> GIVEN RECORDS
=-=-=-=-=

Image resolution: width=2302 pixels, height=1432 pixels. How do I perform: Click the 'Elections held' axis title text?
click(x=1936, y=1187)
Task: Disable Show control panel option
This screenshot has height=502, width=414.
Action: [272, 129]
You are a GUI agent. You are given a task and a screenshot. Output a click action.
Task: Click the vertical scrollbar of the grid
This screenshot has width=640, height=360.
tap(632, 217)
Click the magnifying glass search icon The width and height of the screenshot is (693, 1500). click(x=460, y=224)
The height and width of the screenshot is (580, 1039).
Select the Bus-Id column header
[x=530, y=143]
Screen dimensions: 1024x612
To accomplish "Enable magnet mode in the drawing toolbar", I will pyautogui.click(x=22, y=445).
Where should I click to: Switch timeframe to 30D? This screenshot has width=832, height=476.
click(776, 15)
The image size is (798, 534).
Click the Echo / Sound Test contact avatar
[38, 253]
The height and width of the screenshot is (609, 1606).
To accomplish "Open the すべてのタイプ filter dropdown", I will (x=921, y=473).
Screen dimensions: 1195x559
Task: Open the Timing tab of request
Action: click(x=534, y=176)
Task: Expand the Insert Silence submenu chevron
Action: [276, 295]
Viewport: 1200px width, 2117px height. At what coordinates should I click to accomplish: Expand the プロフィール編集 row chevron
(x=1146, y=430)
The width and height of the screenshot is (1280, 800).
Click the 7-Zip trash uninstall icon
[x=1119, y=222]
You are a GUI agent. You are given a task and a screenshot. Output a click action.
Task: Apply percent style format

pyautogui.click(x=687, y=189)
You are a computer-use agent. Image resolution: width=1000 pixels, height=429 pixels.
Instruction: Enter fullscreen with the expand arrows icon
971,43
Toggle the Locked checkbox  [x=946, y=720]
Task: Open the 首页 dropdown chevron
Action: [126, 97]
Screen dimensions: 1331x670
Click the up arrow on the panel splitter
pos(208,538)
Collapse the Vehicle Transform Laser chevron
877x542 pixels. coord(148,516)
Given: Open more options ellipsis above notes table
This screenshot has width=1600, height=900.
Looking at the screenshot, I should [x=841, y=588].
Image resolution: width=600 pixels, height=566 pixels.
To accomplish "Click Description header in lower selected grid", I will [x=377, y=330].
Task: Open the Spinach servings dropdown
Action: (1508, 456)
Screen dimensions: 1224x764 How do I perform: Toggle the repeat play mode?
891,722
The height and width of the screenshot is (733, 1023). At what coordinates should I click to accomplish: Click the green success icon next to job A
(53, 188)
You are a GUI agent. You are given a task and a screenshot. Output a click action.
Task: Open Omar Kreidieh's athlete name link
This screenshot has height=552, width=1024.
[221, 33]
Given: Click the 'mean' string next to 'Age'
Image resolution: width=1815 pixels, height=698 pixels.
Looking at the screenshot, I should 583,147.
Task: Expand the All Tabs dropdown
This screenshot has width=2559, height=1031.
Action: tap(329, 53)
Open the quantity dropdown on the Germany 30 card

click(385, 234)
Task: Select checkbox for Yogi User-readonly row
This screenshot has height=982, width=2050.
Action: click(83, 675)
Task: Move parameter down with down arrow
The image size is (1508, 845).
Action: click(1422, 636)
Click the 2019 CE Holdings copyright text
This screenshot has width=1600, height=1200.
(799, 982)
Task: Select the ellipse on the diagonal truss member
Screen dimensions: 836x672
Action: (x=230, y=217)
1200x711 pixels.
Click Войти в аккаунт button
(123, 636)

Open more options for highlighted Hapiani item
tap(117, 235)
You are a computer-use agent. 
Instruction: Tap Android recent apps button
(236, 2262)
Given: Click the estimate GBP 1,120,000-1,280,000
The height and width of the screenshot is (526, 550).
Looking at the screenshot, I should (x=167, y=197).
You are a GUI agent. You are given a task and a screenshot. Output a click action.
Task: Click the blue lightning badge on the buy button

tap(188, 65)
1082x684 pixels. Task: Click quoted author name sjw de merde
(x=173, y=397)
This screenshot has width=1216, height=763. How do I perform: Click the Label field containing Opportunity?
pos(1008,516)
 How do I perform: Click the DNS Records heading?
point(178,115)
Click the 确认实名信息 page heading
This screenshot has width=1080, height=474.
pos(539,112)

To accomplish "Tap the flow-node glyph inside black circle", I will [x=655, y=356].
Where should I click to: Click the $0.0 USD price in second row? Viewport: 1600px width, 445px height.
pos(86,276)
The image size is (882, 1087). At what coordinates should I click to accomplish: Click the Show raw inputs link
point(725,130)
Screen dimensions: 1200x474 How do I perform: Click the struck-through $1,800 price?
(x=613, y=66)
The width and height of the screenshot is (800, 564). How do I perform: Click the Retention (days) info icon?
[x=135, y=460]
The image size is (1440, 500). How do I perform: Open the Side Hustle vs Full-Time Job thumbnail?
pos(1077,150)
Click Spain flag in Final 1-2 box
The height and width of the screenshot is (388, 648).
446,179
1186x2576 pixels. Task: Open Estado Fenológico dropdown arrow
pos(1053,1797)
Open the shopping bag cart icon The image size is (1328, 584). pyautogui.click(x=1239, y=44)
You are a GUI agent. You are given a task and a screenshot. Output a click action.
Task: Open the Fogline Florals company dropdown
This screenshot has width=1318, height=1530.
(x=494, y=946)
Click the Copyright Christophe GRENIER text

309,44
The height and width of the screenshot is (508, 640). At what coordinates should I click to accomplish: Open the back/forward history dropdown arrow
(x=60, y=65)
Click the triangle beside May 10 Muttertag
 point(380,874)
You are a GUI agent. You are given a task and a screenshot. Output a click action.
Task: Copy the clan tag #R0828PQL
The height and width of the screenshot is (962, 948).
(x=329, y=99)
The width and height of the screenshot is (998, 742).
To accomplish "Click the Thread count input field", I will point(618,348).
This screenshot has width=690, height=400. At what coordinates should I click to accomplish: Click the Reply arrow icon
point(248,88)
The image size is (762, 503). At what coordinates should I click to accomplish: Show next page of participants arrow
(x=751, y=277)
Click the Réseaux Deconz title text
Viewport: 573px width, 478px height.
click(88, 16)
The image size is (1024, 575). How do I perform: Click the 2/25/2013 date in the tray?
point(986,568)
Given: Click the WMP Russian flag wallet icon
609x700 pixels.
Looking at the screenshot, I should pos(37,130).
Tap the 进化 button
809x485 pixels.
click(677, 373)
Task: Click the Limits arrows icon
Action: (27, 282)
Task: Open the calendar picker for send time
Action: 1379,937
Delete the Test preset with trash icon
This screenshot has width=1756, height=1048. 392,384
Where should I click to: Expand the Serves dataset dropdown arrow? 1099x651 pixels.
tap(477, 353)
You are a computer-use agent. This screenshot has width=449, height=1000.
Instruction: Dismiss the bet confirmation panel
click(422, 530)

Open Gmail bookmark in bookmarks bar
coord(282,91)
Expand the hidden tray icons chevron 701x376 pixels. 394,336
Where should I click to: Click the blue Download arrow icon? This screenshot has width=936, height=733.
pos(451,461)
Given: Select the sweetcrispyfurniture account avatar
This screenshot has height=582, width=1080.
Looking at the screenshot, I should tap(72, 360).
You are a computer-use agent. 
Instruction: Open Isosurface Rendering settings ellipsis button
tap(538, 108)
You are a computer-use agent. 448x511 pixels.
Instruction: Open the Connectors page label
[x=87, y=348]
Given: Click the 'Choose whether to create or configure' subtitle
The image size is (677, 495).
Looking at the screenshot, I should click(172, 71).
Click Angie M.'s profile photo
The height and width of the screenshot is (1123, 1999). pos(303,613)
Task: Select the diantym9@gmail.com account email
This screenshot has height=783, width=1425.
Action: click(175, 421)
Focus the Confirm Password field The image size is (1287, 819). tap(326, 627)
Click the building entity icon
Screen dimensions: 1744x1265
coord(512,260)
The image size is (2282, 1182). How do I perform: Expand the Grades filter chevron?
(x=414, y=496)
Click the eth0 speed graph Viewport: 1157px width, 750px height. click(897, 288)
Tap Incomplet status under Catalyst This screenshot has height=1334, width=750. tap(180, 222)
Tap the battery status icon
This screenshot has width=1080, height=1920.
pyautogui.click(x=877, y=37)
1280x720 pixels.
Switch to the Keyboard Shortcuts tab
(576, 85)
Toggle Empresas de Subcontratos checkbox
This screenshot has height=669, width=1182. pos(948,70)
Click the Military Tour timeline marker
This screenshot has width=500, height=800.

=-=-=-=-=

> TASK BRIEF
What is the number of lines in the listing that contain the string "account"? Give it alone.

> ANSWER AREA
2